While I was honored by her words, it still baffled me that an established professional being candid about their lived experience with anything, even dissociation, would be seen as revolutionary. One member of the establishment challenged what I was doing from the daunting “questions microphone” at EMDRIA. Yet after that presentation, many other professionals came up to me offering solidarity. I also received scores of emails in support afterwards. Many people thanked me for “coming out,” especially when they related so much but did not feel safe enough to be as vulnerable publicly.

At this 2025 Conference, where the theme was Changing Lives and the keynote presentations largely focused on academic, empirical research, I had the privilege of sharing the teaching film Petals of a Rose (POAR). As usual, I relished being the artistic voice, advocating for lived experience and methods of inquiry that are more humanities-based as equally valid and certainly more nuanced than what the numbers-based hard science offers. POAR is a work of art created by my friends Dylan and Holly Crumpler that is largely heralded by the community of people with dissociative identities as the most accurate portrayal of navigating life with dissociative identities.

My tears signified a gratitude that the EMDRIA community, a place that has brought me great joy and great pain over the years, honored me with some platform to present these perspectives. The tears also fell with a sense of wonder for how much has happened in the last six years. Many people have since credited my coming out with their ability to come out and speak their truth. And to receive so much appreciation at this conference for my 2023 book Dissociation Made Simple: A Stigma-Free Guide to Embracing Your Dissociative Mind and Navigating Daily Life by both conference attendees and conference attendees sharing kind words with me on behalf of their clients…it confirmed that we did the right things speaking out in honesty all of those years ago.

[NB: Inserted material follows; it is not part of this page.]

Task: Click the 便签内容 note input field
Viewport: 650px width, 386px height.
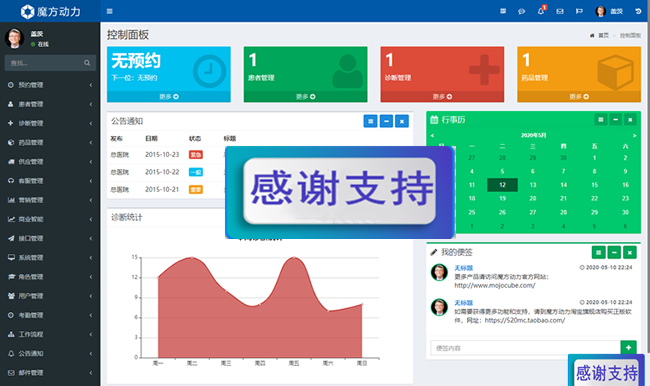Action: [x=525, y=348]
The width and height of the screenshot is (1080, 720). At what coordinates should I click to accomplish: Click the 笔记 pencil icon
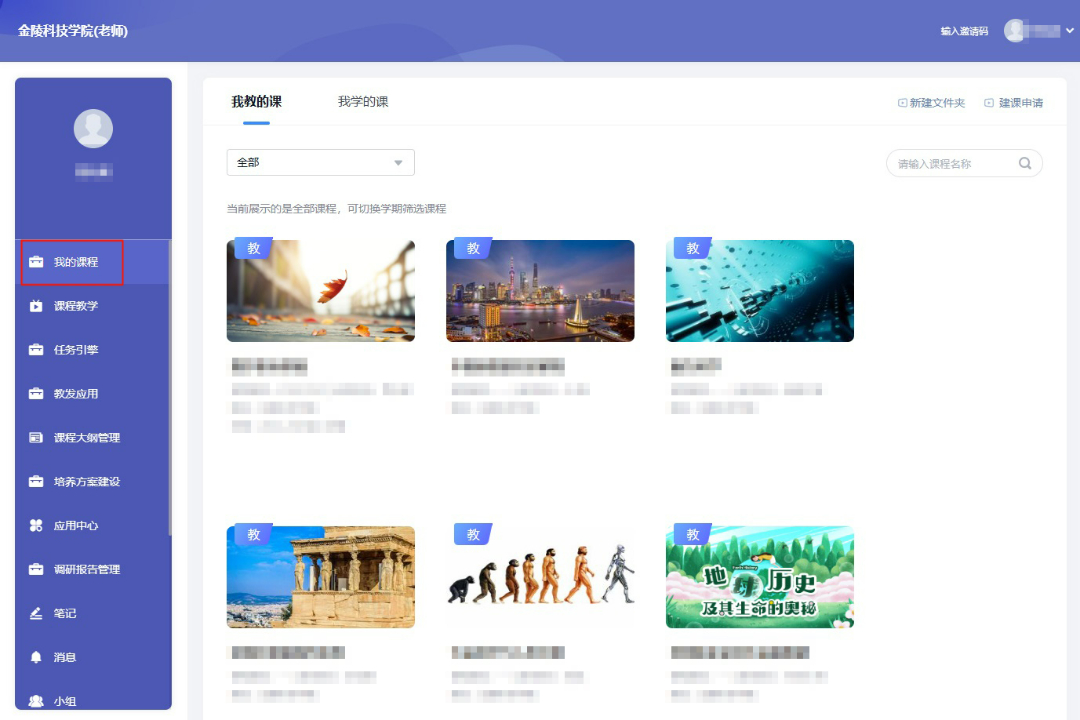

Jamie enthusiastically presents at a podium with the EMDRIA 2025: Changing Lives logo
Jamie presents at EMDRIA 2025 (Photo courtesy of Dr. Lanza)

And it reminded me that there is still much farther to go in speaking up, especially when it can feel like an unpopular thing to do.

The most significant lane of my concern remains what we, as EMDR therapists and as helping professionals in general, privilege as legitimate sources of knowledge. As I’ve written many times before, I am not opposed to science and to empirical research. Especially in this unprecedented era in the United States where the role of science in medicine is under attack, it is important to state that I applaud what any empirical researchers are doing, especially in medicine. As Huston Smith, the great theological writer and author of The World’s Religions articulated, the problem is not with science, it’s with scientism. Scientism is this tendency to privilege what can be measured above all else and not be open to the mystery (which is relevant in spiritual studies). For me, as it applies to therapy, the problem is privileging the science above the art. Psychotherapy is an art and a science, and for many of us, it is much more of an artform than a scientific endeavor.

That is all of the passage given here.